Based on the above ideas, the select_action function was modified as follows:

python

def select_action(self, batch: dict[str, Tensor]) -> Tensor:
    """Select a single action given environment observations.

    This method wraps `select_actions` in order to return one action at a time for execution in the
    environment. It works by managing the actions in a queue and only calling `select_actions` when the
    queue is empty.
    """
    self.eval()  # keeping the policy in eval mode as it could be set to train mode while queue is consumed

    if self.config.temporal_ensemble_coeff is not None:
        actions = self.predict_action_chunk(batch)
        action = self.temporal_ensembler.update(actions)
        return action

    # vkrobot: Model prediction generates a sequence of n_action_steps, which is stored in the queue.
    # The robotic arm is controlled based on the actions in the sequence.
    if len(self._action_queue) == 1:
        self.last_action = self._action_queue[0].cpu().tolist()[0]

    # Action queue logic for n_action_steps > 1. When the action_queue is depleted, populate it by
    # querying the policy.
    if len(self._action_queue) == 0:
        actions = self.predict_action_chunk(batch)[:, : self.config.n_action_steps]

        # `self.model.forward` returns a (batch_size, n_action_steps, action_dim) tensor, but the queue
        # effectively has shape (n_action_steps, batch_size, *), hence the transpose.
        # vkrobot: Linear interpolation for jump points
        self.begin_mutation_filter(actions)
        self._action_queue.extend(actions.transpose(0, 1))
        # vkrobot: Mean filtering
        self.actions_mean_filtering()
    return self._action_queue.popleft()

Key modifications include:

python

if len(self._action_queue) == 1:

When only one action remains in the queue (indicating the end of the previously predicted action cluster), this action is recorded. For clarification: an “action” here refers to a set of joint angles.

Thus, when generating the next prediction, linear interpolation can be used to smooth the transition from the last action of the previous cluster to the first action of the new cluster. Additionally, mean filtering is applied to all newly generated action sequences:

python

self.begin_mutation_filter(actions)
self._action_queue.extend(actions.transpose(0, 1))
# vkrobot: Mean filtering
self.actions_mean_filtering()

The interpolation and filtering functions need to be implemented separately, as they are not included in the original lerobot code.

IV. Adding Smooth Loss to the Loss Function

The video author also proposes another method to reduce jitter: incorporating smooth loss into the total loss function.

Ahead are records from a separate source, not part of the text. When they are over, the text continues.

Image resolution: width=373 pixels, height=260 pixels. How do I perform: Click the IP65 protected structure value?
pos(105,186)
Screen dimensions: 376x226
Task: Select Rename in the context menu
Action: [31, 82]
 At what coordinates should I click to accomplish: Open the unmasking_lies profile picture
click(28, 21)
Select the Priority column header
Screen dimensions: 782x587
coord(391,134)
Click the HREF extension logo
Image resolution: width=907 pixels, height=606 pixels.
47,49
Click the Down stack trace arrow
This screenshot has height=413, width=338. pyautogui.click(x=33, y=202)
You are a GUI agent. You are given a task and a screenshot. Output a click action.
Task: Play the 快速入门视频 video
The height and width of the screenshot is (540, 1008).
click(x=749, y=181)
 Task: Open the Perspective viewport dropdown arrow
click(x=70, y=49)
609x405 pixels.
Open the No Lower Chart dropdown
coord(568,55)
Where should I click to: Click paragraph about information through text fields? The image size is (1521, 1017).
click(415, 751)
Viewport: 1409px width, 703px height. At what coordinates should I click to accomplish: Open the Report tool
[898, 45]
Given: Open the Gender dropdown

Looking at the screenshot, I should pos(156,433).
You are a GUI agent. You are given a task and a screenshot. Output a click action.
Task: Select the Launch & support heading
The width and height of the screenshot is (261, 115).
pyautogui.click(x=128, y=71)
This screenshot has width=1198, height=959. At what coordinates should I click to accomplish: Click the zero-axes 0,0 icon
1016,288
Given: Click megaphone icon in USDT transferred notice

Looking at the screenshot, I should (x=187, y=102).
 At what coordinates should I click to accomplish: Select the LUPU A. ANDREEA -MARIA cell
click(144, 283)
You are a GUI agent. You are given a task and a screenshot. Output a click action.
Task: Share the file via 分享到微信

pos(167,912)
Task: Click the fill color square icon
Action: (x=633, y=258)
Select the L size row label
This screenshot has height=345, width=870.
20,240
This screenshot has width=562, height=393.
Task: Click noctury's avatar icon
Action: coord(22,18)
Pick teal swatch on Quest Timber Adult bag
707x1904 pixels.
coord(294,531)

This is a common technique in machine learning—an ingenious idea, though its practical effectiveness may vary depending on the scenario.

python

# # # Mean filtering loss vkrobot
kernel_size = 11
padding = kernel_size // 2
x = actions_hat.transpose(1, 2)
weight = torch.ones(6, 1, kernel_size, device=actions_hat.device) / kernel_size
filtered_x = F.conv1d(x, weight, padding=padding, groups=6)
filtered_tensor = filtered_x.transpose(1, 2)
mean_loss = torch.abs(actions_hat - filtered_tensor).mean()
loss += mean_loss
loss_dict["mean_loss"] = mean_loss.item()

V. Other Optimization Attempts

The video also mentions modifying model inference parameters to improve grasping success rates. We tested this method on the Piper: setting the model to infer 100 steps and execute the first 50 steps resulted in the robot entering a hesitant state, failing to proceed. Adjusting to 70 steps also led to similar issues. Thus, parameter modification may require scenario-specific tuning.

Additionally, the video suggests introducing mean filtering during data collection—a method that should be effective. We plan to test this in future research focused on data collection optimization.

After integrating interpolation and filtering, we ran the previously trained model. A comparison of the operational performance before and after optimization can be viewed in the following video:Piper lerobot Transplantation: Motion Control Optimization Demo

Overall, the Piper robotic arm’s motion during inference has become significantly smoother, with a moderate improvement in grasping success rates.